Infrastructure signal

AWS is setting a new benchmark in GPU-accelerated cloud computing by launching the EC2 G7 instances based on the latest NVIDIA RTX PRO 4500 Blackwell Server Edition GPUs. These instances integrate up to 8 GPUs per server, each with 32 GB of dedicated memory, supported by custom sixth-generation Intel Xeon Scalable processors. This combination elevates raw GPU compute capability alongside substantial system memory, local NVMe storage, and ultra-high network bandwidth of up to 700 Gbps.
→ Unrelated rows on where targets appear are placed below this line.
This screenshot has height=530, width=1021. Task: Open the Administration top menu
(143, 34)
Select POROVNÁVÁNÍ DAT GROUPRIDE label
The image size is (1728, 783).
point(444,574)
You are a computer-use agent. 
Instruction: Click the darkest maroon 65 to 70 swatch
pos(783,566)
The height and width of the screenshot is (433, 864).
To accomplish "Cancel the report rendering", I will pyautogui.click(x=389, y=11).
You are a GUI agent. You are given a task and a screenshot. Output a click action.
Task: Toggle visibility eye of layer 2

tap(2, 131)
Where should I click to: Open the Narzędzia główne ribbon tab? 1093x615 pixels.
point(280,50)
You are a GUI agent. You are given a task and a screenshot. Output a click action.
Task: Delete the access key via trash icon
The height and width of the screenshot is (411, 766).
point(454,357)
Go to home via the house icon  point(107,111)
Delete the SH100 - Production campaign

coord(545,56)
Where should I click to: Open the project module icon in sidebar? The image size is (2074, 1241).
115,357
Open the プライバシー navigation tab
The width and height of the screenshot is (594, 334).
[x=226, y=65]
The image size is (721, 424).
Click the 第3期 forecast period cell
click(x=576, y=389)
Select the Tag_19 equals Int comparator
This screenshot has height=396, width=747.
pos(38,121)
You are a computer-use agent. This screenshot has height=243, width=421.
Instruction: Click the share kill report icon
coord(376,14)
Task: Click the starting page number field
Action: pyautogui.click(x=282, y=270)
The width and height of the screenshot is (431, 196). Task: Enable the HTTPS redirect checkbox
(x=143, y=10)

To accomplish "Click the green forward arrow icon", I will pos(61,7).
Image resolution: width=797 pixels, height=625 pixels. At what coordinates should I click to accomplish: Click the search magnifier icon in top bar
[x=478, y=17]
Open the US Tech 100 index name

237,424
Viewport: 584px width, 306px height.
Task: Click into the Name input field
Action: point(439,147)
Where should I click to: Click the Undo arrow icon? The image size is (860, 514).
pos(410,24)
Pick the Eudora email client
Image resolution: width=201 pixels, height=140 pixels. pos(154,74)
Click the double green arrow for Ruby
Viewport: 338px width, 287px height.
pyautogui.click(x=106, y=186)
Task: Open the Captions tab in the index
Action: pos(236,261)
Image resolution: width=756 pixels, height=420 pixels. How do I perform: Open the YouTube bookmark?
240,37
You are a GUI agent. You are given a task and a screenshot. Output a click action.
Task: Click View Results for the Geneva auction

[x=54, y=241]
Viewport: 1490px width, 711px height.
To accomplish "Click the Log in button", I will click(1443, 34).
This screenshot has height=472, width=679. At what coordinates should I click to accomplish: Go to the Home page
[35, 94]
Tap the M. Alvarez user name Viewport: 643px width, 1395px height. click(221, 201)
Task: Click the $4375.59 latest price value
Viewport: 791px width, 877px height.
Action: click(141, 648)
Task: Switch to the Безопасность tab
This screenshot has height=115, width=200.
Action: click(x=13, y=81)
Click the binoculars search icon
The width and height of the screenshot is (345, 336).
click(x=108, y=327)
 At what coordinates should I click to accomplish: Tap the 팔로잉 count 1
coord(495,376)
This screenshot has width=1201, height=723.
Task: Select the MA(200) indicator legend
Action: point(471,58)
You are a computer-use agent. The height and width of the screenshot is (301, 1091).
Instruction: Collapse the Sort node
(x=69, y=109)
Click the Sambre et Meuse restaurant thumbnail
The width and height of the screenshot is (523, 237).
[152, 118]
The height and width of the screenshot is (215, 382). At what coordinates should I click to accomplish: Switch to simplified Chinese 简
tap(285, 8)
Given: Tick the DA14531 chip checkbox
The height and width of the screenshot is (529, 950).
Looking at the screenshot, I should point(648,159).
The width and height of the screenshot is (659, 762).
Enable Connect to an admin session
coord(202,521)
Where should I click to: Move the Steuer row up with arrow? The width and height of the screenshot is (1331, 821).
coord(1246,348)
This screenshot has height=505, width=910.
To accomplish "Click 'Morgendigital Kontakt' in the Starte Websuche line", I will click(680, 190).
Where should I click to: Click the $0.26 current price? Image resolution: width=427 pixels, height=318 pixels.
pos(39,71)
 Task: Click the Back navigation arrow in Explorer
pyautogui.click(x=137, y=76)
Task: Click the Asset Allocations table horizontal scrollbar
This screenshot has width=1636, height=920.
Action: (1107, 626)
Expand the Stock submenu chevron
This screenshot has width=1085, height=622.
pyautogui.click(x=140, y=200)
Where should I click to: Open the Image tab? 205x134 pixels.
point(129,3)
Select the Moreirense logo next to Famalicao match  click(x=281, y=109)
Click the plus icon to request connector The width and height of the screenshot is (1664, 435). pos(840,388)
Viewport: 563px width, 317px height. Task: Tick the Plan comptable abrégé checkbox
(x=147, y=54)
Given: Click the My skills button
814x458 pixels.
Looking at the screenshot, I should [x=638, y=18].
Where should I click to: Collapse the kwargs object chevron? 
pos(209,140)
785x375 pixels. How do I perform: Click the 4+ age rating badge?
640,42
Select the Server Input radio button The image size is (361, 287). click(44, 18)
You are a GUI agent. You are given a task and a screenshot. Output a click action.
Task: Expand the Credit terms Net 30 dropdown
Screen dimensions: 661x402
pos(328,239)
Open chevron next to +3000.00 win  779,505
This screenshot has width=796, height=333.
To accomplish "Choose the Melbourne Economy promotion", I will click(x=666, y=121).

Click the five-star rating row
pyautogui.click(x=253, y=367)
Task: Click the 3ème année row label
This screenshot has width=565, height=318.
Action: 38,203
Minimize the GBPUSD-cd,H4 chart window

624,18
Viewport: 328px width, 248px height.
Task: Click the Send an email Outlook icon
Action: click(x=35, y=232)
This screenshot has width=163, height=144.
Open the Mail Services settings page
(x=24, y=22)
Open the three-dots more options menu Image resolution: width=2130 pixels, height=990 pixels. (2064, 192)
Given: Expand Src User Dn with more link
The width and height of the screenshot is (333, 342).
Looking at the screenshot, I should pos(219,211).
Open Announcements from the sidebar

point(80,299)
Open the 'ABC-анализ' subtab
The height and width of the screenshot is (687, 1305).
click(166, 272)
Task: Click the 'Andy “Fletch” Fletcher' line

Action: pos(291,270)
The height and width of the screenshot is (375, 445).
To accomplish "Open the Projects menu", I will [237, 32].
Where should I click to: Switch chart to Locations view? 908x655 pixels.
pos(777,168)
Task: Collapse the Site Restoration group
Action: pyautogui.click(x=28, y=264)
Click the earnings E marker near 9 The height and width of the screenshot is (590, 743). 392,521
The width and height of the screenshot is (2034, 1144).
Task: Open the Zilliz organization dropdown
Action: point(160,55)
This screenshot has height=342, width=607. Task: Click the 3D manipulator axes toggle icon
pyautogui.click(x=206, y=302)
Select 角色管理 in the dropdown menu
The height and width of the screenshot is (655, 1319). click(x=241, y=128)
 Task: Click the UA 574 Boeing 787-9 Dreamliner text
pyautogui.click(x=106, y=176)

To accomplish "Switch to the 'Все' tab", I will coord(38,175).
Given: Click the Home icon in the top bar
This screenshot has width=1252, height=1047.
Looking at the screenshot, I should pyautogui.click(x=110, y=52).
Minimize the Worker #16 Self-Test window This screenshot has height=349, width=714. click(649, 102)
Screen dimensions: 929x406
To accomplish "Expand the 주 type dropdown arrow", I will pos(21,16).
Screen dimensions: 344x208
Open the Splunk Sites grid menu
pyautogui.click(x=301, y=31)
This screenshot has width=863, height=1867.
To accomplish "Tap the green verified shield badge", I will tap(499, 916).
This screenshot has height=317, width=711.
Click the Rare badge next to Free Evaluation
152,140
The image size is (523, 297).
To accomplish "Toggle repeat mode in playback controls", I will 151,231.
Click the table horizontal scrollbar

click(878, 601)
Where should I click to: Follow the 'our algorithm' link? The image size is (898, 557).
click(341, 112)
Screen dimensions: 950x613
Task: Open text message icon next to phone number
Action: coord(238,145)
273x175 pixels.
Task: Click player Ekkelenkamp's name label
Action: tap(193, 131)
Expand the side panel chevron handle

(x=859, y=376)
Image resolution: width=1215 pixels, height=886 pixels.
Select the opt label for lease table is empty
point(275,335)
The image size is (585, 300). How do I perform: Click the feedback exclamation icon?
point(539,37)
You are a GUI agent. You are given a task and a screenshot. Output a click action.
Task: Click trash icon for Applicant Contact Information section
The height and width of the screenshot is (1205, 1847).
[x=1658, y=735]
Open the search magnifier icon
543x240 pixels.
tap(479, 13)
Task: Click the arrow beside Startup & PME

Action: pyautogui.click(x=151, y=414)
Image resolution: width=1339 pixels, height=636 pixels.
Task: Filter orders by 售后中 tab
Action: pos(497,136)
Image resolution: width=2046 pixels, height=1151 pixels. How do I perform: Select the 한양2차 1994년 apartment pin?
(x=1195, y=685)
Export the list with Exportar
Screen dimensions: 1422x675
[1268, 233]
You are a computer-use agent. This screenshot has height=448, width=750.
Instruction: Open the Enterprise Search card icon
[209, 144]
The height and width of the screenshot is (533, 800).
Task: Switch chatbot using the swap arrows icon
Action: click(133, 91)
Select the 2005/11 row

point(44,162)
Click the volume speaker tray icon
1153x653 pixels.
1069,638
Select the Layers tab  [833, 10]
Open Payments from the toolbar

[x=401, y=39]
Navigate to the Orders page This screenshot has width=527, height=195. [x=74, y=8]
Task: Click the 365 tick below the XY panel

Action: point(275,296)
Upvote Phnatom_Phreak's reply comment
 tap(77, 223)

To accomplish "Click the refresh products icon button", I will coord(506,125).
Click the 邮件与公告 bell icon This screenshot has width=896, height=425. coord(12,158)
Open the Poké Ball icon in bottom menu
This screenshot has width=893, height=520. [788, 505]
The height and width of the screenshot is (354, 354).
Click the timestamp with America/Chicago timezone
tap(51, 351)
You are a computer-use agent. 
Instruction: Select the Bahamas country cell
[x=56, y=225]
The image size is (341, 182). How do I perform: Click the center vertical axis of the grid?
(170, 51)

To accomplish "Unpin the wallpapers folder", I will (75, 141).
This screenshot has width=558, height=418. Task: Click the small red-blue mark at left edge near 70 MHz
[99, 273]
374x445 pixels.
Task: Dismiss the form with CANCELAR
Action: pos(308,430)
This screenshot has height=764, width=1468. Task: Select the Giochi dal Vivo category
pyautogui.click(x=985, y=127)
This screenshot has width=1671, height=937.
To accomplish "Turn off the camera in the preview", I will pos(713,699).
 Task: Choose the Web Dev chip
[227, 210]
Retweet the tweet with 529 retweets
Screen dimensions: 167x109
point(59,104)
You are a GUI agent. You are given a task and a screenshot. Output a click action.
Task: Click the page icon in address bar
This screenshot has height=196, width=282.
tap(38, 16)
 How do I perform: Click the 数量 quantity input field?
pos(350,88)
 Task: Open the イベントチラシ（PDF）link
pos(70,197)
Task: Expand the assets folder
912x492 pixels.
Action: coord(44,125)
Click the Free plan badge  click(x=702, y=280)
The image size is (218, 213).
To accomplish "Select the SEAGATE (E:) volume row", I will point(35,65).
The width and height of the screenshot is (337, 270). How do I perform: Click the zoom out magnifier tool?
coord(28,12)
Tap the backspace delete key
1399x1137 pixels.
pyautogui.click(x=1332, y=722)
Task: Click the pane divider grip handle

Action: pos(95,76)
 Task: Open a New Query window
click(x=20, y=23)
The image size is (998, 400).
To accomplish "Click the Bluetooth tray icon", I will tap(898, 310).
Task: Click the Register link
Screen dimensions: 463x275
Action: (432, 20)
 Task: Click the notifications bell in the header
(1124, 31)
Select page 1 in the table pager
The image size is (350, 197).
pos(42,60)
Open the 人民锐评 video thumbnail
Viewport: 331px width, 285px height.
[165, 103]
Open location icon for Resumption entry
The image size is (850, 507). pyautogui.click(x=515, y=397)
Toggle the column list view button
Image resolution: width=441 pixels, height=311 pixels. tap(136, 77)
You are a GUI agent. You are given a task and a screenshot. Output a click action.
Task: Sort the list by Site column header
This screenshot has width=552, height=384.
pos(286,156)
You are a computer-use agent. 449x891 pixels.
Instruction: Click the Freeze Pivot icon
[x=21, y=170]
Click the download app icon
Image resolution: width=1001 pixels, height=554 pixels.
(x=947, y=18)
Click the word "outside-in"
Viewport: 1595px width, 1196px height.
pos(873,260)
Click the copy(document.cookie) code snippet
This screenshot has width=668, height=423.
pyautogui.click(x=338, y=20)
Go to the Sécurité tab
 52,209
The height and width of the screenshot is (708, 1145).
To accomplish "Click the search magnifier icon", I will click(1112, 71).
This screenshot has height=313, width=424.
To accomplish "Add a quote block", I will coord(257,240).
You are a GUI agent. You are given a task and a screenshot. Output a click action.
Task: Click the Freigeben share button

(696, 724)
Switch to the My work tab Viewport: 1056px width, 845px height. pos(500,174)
The inclusion of NVIDIA GPUDirect P2P and RDMA technologies signals a focus on reducing latency for multi-GPU and multi-node workloads, particularly benefiting advanced AI inference pipelines and graphics rendering tasks. These hardware advancements allow for more efficient parallel processing and faster data transfers, which help AWS customers better handle intensive compute and analytics workloads at scale.

Developer impact

Developers targeting AI inference, graphics-intensive applications, and data analytics will find that G7 instances deliver substantial gains in throughput and responsiveness compared to prior generation instances. The availability of prebuilt AWS Deep Learning AMIs and NVIDIA workstation images simplifies onboarding by including tuned drivers and software stacks optimized for the RTX PRO 4500 GPUs. Furthermore, AWS supports multiple common operating systems, ensuring compatibility with a broad ecosystem of tools and libraries.

Integration with Amazon EKS and Kubernetes allows containerized GPU workloads to benefit from the new instance capabilities through automated NVIDIA driver deployment and configuration, enhancing developer workflows around scalable AI and graphics workloads. These instances enable more performant model training and inference, video transcoding pipelines, and immersive spatial computing applications, reducing time to market and operational complexity.

What teams should watch

Cloud architects and infrastructure teams should evaluate the G7 instances when planning next-generation GPU-accelerated deployments that demand significantly higher AI inference throughput or graphics rendering performance. Given their advanced GPU interconnect features and support for large-scale multi-GPU configurations, these instances are ideal candidates for virtual desktop infrastructure, 3D visualization workloads, and GPU-accelerated analytics environments such as Amazon EMR on Amazon EKS.

Teams focused on cost optimization can take advantage of the varied purchasing options, including On-Demand, Savings Plans, Spot Instances, and Dedicated Instances for select large sizes. Monitoring new regional availability and pricing is essential for efficient workload placement. Observability workflows should also incorporate insights into GPU utilization, network latency, and memory consumption to maximize the performance benefits that the G7 instance family introduces.